◆ STATED PROBLEM ◆
Scale the rows from the line containing "Screen dimensions: 800x448" through the end of the rows, both ends included, and give back only those lines. Copy the requests unchanged, and multiply every coordinate in the answers by 0.45, rounding to whole numbers with halves rounded up.

◆ DATA LISTING ◆
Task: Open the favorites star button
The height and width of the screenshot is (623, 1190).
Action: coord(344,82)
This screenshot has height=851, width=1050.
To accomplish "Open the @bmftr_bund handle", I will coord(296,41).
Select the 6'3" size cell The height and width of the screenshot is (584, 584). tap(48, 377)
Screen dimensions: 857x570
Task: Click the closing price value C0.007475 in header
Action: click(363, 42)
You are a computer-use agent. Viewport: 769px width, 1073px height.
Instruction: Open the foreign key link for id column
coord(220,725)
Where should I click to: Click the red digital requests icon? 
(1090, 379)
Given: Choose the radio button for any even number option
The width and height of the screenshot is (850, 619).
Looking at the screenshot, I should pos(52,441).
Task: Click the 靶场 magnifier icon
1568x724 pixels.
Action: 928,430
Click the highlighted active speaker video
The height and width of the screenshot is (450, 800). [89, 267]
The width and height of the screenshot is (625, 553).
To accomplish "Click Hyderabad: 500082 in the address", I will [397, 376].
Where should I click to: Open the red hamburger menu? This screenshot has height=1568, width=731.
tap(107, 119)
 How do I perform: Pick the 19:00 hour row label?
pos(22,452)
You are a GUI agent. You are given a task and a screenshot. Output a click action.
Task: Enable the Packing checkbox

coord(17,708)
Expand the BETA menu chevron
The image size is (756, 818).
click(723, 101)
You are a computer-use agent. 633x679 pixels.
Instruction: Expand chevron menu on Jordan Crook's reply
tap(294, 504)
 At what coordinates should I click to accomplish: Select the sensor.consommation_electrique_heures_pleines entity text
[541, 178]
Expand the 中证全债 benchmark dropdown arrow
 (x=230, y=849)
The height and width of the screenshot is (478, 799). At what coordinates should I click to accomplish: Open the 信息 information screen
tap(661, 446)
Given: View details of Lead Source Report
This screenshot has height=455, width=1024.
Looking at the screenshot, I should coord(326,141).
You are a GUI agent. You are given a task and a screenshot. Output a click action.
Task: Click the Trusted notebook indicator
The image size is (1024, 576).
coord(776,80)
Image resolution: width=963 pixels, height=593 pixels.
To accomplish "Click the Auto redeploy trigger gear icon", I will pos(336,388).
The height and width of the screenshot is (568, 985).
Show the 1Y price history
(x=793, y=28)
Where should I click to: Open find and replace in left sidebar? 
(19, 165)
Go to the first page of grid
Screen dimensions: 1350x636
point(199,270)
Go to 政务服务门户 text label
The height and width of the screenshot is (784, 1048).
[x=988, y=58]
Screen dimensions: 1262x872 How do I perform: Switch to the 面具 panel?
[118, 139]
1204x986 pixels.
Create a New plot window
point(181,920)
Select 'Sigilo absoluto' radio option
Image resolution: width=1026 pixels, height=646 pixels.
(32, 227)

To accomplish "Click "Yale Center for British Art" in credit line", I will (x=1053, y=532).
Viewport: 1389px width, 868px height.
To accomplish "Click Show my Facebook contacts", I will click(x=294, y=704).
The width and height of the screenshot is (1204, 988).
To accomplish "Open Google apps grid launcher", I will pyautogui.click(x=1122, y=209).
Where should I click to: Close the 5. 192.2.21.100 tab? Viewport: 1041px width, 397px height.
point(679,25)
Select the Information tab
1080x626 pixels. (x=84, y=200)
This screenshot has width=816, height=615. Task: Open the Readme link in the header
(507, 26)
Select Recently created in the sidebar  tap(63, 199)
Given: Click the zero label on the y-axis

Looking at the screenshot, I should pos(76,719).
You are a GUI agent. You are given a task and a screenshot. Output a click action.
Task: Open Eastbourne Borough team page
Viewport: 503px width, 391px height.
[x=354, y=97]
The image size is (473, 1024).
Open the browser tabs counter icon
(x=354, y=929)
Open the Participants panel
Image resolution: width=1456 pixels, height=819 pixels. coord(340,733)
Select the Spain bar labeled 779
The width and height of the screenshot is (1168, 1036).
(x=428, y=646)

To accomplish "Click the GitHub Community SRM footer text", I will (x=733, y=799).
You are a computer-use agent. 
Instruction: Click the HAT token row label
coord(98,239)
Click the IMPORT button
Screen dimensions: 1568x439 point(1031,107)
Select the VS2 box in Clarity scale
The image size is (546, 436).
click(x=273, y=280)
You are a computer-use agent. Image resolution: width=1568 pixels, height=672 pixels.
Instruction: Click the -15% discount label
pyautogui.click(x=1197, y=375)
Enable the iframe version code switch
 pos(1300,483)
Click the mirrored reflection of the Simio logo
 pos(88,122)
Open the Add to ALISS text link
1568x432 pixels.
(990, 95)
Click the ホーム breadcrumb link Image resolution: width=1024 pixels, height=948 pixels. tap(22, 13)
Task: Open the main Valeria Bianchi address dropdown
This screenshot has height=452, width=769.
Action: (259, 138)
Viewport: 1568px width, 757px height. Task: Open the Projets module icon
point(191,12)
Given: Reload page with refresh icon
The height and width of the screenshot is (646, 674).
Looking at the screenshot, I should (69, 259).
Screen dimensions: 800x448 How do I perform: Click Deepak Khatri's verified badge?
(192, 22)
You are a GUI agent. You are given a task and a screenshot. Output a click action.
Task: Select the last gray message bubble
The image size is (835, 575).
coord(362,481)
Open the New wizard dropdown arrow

◆ SOLUTION TO THE PROBLEM ◆
Screen dimensions: 800x448 How do I perform: Click Deepak Khatri's verified badge?
(86, 10)
You are a GUI agent. You are given a task and a screenshot. Output a click action.
Task: Select the last gray message bubble
The image size is (835, 575).
coord(163,216)
Open the New wizard dropdown arrow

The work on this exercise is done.